While some forms of cancer are increasingly treatable, the prognosis for patients with pancreatic tumors remains poor. One of the reasons is that, compared with other tumors, they spread to other organs as metastases exceptionally early and efficiently. In well over half of the cases, these metastases grow in the liver. A team of scientists headed by biologist Professor Achim Krüger from the Institute of Molecular Immunology and Experimental Oncology at TUM’s Klinikum rechts der Isar, investigated the reasons for this and published the results in the journal “Gastroenterology”.
In recent years, scientists working in cancer research became increasingly interested in TIMP1, a protein produced naturally in the body. Initially, TIMP1 was of interest because of its protease-inhibiting properties. Proteases are enzymes that play an important role in the human body, for example in the formation of organs, but they can also facilitate transportation of cancer cells from the original tumor to distant organs. In the latter case, they act as biochemical machetes, which clear a path for the tumor cells through the tissue and into the blood or lymphatic system, and allow them to infiltrate distant organs. It was long believed that TIMP1 could therefore serve as a model for anti-cancer medication.

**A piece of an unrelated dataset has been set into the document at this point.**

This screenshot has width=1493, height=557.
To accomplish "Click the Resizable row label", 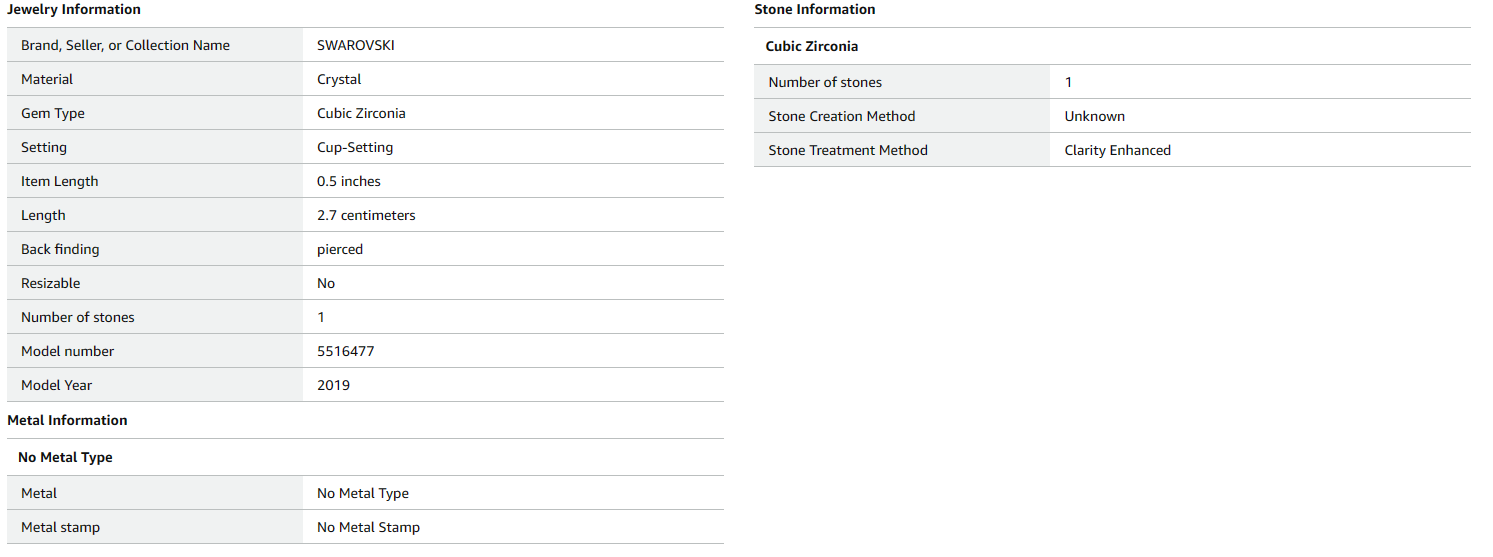I will tap(50, 283).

Paradoxically, however, research showed that, for many tumor diseases, increased TIMP1 values are associated with bad prognosis of cancer patients. TIMP1 thus correlates with an increase in the aggressive spread of cancer cells to other organs. In order to find an explanation for this, the group led by Achim Krüger has been investigating the unknown functions of the TIMP1 molecule for several years now.
An Unexpected Interaction
The scientists now were able to establish that TIMP1 is already produced during the non-malignant preliminary stages of pancreatic cancer and even during chronic pancreatitis. The protein is then transported to the liver via the blood stream, There, its interaction with another molecule, which is located on the hepatic stellate cells, has far-reaching consequences. These cells are usually inactive and are only activated by pathological processes, such as an infection, leading to processes which can counteract the changes.

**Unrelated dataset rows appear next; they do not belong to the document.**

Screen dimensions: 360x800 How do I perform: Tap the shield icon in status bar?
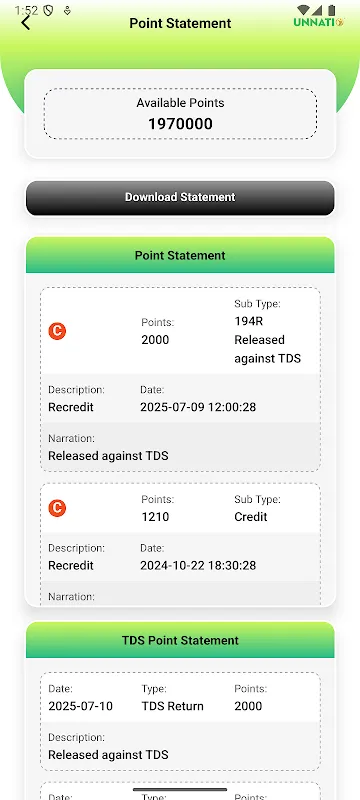point(48,10)
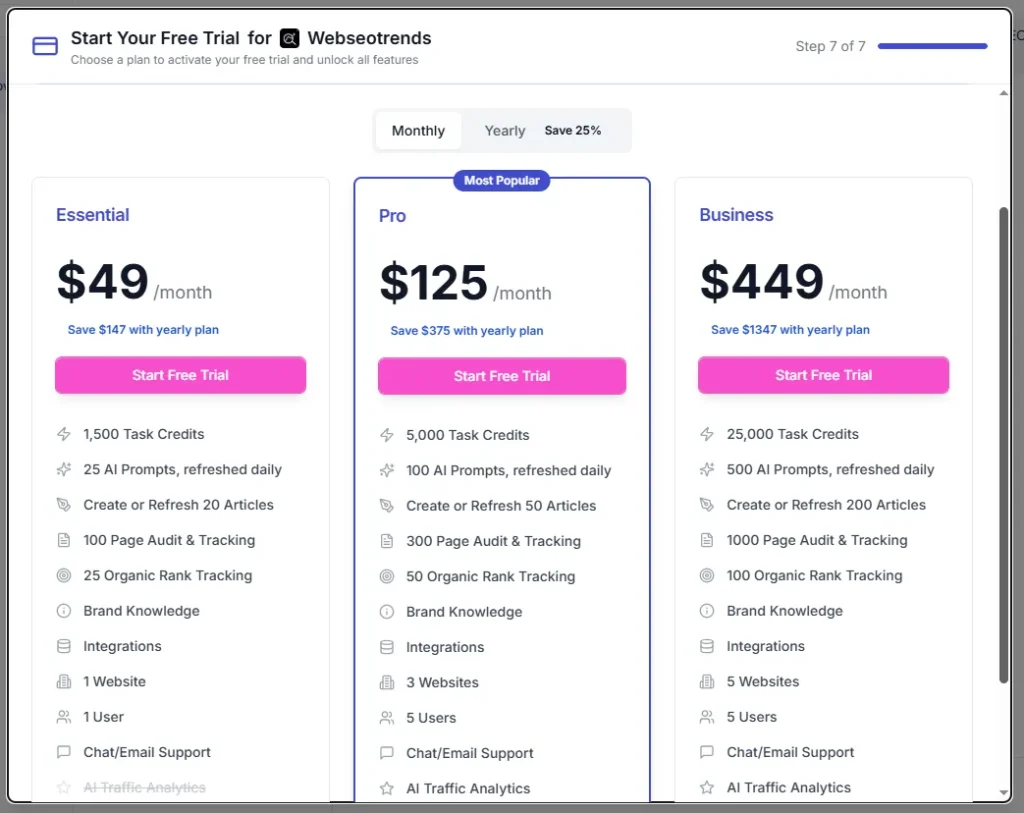
Task: Start Free Trial for the Pro plan
Action: (501, 375)
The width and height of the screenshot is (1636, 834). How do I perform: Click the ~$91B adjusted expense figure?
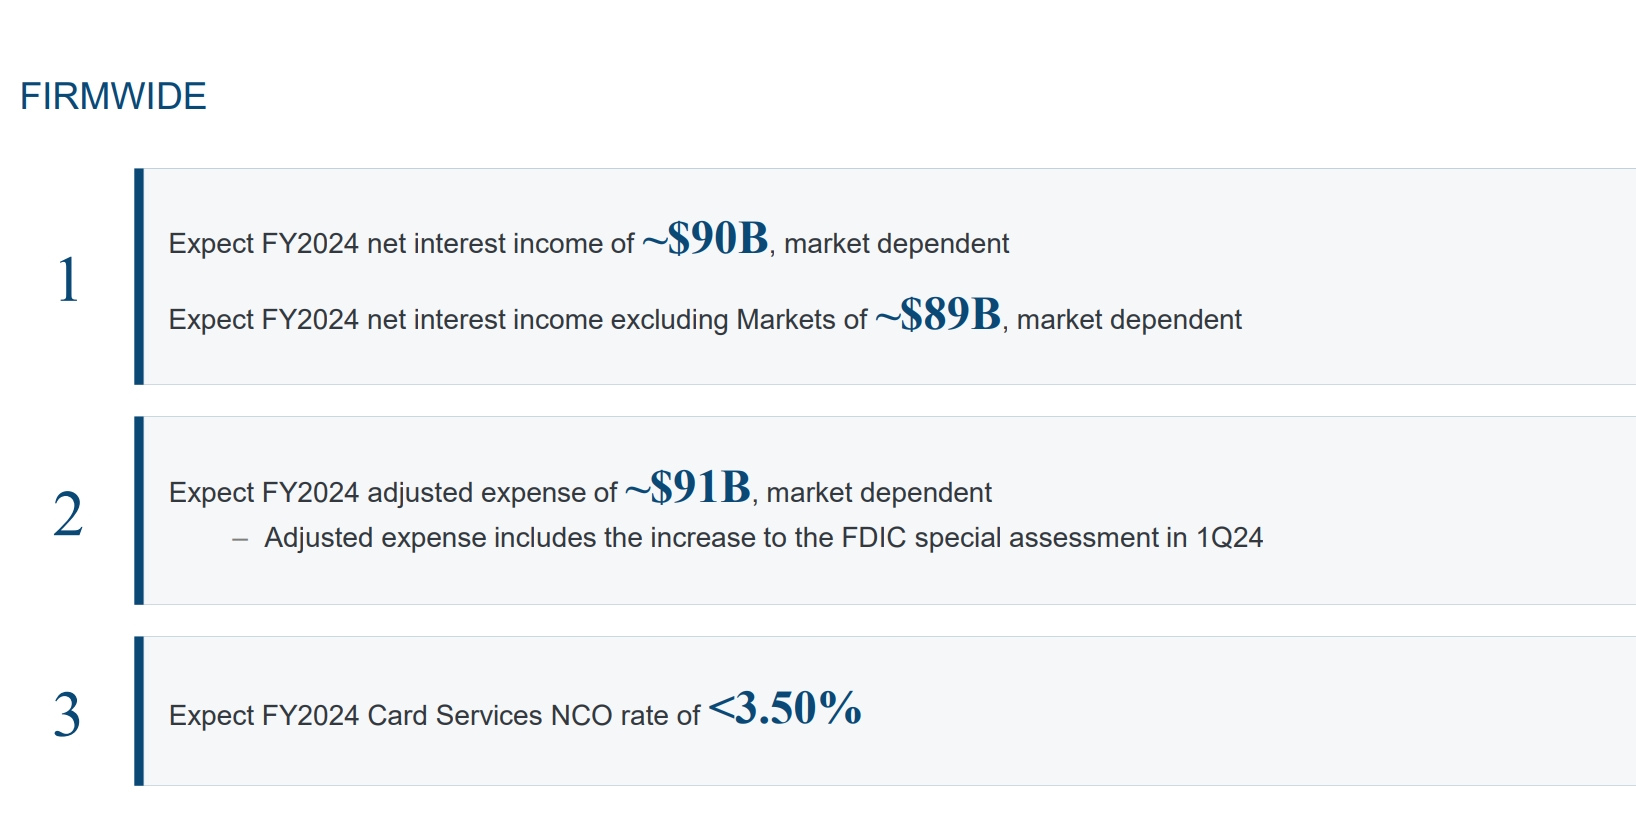pos(688,488)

TIMP1, when transported from the pancreas into the liver, does not display its protease-inhibiting features for which it was originally known, as there are no proteases to be inhibited in the healthy liver. However, Achim Krüger and his team were able to demonstrate for the first time that TIMP1 takes action nonetheless; it binds to a receptor on the stellate cells, which is called CD63. As a result, the stellate cells are activated and a complex process in the liver is initiated, the details of which the researchers explain in their article. “The end of this process is the development of kind of a niche, which provides particularly good conditions for the growth of metastases and shows them the way to the liver,” says Barbara Gruenwald, first author of the study.
Results Shed New Light on Classical Models of Metastasis
“Our study shows that this process is already set in motion long before tumors in the pancreas become malignant,” adds Achim Krüger. “This enables us to explain the exceptionally aggressive rate of this type of tumor. The results of the study also suggest that the classical notion of a linear development of tumors needs to be reconsidered. This notion implies, briefly, that metastases form solely as a result of the capabilities of malignant tumor cells, which in turn arise only through multiple conversion processes of benign tumors. “As we have shown, however, a path for the aggressive spread of tumors can be opened up in the very early stages of the disease,” states Achim Krüger.
Achim Krüger and his team are currently working on ways to prevent the binding of CD63 to TIMP1 before tumor cells can exploit this niche. “The challenge in this endeavor lies in the fact that TIMP1 also performs important functions,” says Krüger. “Simply suppressing TIMP1 would cause serious side effects, as cancer cells might spread even more aggressively to other parts of the body in absence of the protease inhibitor. We are therefore striving to find a substance which is able to maintain the inhibitory effect of TIMP1 but prevents its binding to CD63.”